Records contained in a dataset
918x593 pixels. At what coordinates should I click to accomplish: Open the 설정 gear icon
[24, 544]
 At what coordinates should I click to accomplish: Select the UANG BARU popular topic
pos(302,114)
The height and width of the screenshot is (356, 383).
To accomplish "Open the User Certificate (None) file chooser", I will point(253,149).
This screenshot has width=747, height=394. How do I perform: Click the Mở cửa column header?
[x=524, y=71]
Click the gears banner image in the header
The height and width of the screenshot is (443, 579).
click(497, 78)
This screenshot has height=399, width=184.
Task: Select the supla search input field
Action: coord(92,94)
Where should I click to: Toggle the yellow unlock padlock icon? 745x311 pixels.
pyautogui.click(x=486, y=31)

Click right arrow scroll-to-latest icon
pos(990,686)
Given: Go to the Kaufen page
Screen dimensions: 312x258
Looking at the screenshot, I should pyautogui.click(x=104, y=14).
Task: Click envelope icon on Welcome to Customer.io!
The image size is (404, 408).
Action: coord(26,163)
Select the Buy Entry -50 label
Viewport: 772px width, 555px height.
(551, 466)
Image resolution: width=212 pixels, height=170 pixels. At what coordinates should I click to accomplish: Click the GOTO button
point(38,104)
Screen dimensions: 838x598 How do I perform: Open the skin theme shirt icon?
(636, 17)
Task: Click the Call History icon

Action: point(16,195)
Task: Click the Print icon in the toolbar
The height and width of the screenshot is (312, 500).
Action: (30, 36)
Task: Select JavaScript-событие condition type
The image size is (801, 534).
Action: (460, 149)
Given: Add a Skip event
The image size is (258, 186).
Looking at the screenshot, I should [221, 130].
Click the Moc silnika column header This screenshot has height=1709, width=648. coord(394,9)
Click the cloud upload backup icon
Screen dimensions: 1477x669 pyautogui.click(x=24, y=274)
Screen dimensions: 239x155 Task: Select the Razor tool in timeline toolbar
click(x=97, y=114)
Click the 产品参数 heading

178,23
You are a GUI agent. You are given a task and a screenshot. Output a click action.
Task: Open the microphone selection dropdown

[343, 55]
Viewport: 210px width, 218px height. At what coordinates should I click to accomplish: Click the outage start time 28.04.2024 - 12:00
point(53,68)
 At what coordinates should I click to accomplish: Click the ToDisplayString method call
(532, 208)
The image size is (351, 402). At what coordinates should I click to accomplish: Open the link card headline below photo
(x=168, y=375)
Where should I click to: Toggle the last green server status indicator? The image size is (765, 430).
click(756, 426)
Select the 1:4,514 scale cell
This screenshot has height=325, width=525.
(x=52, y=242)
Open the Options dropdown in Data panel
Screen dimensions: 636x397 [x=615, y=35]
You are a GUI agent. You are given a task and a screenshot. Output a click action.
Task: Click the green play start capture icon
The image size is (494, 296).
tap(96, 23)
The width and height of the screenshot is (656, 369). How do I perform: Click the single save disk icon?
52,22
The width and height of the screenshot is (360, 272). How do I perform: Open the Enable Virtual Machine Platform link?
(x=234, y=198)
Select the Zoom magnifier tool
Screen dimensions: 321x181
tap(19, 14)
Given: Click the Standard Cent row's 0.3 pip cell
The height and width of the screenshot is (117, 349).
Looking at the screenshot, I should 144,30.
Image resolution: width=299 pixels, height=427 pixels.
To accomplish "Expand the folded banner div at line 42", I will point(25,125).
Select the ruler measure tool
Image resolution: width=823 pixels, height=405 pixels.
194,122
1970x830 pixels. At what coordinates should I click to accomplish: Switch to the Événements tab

= Task to complete =
All of the data above needs to be transcribed verbatim.

= Expected answer =
918x593 pixels. At what coordinates should I click to accomplish: Open the 설정 gear icon
[24, 544]
 At what coordinates should I click to accomplish: Select the UANG BARU popular topic
pos(302,114)
The height and width of the screenshot is (356, 383).
To accomplish "Open the User Certificate (None) file chooser", I will point(253,149).
This screenshot has width=747, height=394. How do I perform: Click the Mở cửa column header?
[x=524, y=71]
Click the gears banner image in the header
The height and width of the screenshot is (443, 579).
click(497, 78)
This screenshot has height=399, width=184.
Task: Select the supla search input field
Action: coord(92,94)
Where should I click to: Toggle the yellow unlock padlock icon? 745x311 pixels.
pyautogui.click(x=486, y=31)

Click right arrow scroll-to-latest icon
pos(990,686)
Given: Go to the Kaufen page
Screen dimensions: 312x258
Looking at the screenshot, I should pyautogui.click(x=104, y=14).
Task: Click envelope icon on Welcome to Customer.io!
The image size is (404, 408).
Action: coord(26,163)
Select the Buy Entry -50 label
Viewport: 772px width, 555px height.
(551, 466)
Image resolution: width=212 pixels, height=170 pixels. At what coordinates should I click to accomplish: Click the GOTO button
point(38,104)
Screen dimensions: 838x598 How do I perform: Open the skin theme shirt icon?
(636, 17)
Task: Click the Call History icon

Action: point(16,195)
Task: Click the Print icon in the toolbar
The height and width of the screenshot is (312, 500).
Action: (30, 36)
Task: Select JavaScript-событие condition type
The image size is (801, 534).
Action: (460, 149)
Given: Add a Skip event
The image size is (258, 186).
Looking at the screenshot, I should [221, 130].
Click the Moc silnika column header This screenshot has height=1709, width=648. coord(394,9)
Click the cloud upload backup icon
Screen dimensions: 1477x669 pyautogui.click(x=24, y=274)
Screen dimensions: 239x155 Task: Select the Razor tool in timeline toolbar
click(x=97, y=114)
Click the 产品参数 heading

178,23
You are a GUI agent. You are given a task and a screenshot. Output a click action.
Task: Open the microphone selection dropdown

[343, 55]
Viewport: 210px width, 218px height. At what coordinates should I click to accomplish: Click the outage start time 28.04.2024 - 12:00
point(53,68)
 At what coordinates should I click to accomplish: Click the ToDisplayString method call
(532, 208)
The image size is (351, 402). At what coordinates should I click to accomplish: Open the link card headline below photo
(x=168, y=375)
Where should I click to: Toggle the last green server status indicator? The image size is (765, 430).
click(756, 426)
Select the 1:4,514 scale cell
This screenshot has height=325, width=525.
(x=52, y=242)
Open the Options dropdown in Data panel
Screen dimensions: 636x397 [x=615, y=35]
You are a GUI agent. You are given a task and a screenshot. Output a click action.
Task: Click the green play start capture icon
The image size is (494, 296).
tap(96, 23)
The width and height of the screenshot is (656, 369). How do I perform: Click the single save disk icon?
52,22
The width and height of the screenshot is (360, 272). How do I perform: Open the Enable Virtual Machine Platform link?
(x=234, y=198)
Select the Zoom magnifier tool
Screen dimensions: 321x181
tap(19, 14)
Given: Click the Standard Cent row's 0.3 pip cell
The height and width of the screenshot is (117, 349).
Looking at the screenshot, I should 144,30.
Image resolution: width=299 pixels, height=427 pixels.
To accomplish "Expand the folded banner div at line 42", I will point(25,125).
Select the ruler measure tool
Image resolution: width=823 pixels, height=405 pixels.
194,122
1970x830 pixels. At what coordinates should I click to accomplish: Switch to the Événements tab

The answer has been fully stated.